Thursday, January 24, 2013

Super-snooty Youk too good to return Joba call

That's not booing you hear. That's the fans crying, "FEUD!" And it's the last thing the 2013 bargain basement Bombers need: A snob third baseman who lacks the fundamental human decency to return a welcoming call to the Yankee family.

Who does Kevin Youkilis think he is? Kevin Brown?

What kind of black-hearted, preening, self-drunk monster receives a friendly message from a new teammate, an olive branch, a peace offering based on the Word of The Man Who Walked On Water - and doesn't even use his fat fingers to pick up the phone and dial a response? I'll tell you what kind of man it is. It's a man who apparently hasn't been beaned enough!

According to the Internet, Youkilis still hasn't return Joba Chamberlain's heartfelt VoiceMail message, sent in December, and which probably was not a wrong number. It took great courage to leave that message. If Youkilis thinks he can ignore a Yankee intonation of hope, and that the Yankiverse will simply spread its arms and hug him to our nippled breasts... I say ha. I SAY HA!

Today, we hear from Youkilis' agent, Joe Bick, which begs another question: WHAT KIND OF IDIOT HAS AN AGENT NAMED JOE BICK? IS THIS SOME KIND OF JOKE? SICK JOE BICK? He tells the Daily News:

"At the time Joba called him, he had 17 different things going on,” said Youkilis’ agent, Joe Bick. “It’s nothing personal. It’s a complete non-issue."

Seventeen things? I can imagine what they were: 1) Take out trash, 2) match socks in lower drawer, 3) return library book, 4) alphabetize record albums, 5) synch iPod, 6) whittle, 7) see what's on TV, 8) add TV dinner base to giant aluminum foil ball, 9) download porn, 10) have virtual phone sex with Manti Te'o, 11) listen to tapes of Art Bell Show, 12) study face in bathroom mirror, 13) force servants to fight, 14) create death metal playlist for Jacoby Ellsbury birthday party, 15) return phone call to Big Papi, 16) kneel in direction of Boston and 17) pray for death to all Yankees.

This will not be forgotten.

As of today, Kevin Youkilis is hereby on IT IS HIGH Double-Secret Probation.

He better watch out. I won't say anything more because I know the police are watching. (Any reference to the Art Bell Show catches the notice of authority.) But listenup, Redsock: Diss Joba, and you diss our moms.

Youk better get on the phone fast. Or Joe Bick just might get flicked.


Alphonso said...

Youk also has to polish his head four times a day.

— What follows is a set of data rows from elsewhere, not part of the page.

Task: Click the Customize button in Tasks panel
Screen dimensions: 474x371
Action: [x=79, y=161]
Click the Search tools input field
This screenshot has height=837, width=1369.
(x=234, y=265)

I maintain my pledge: I will not watch any Yankee game in which that douchebag plays, waring the pinstripes.

I'm Bill White said...

Does the ban cover the radio call?

SanJoseKid said...

There is no way to say this gently. Red Sox players AND THEIR FANS are a bunch of degenerates. Did you know the average IQ of a Red Sox fan is 27 points lower than the average IQ of a Yankee fan? Duque's most recent post says it all. DeNiro roots for the Yanks, Ben Affleck roots for the Red Sox. What more graphic illustration can you find of the clash between good and evil that is the Yankees-Red Sox rivalry? And that applies to you, too, Yaz. You're a bum. Butch Hobson? You were working for the Russians, weren't you?? I'm with Alphonso. Every time Youk pops his glistening head out of the dugout, I will boo him with all the enthusiasm that I usually reserve for heckling Kevin Millar.

Joe Bick said...

Youk, I just bought you a secondhand snowshovel from some guy in Vermont.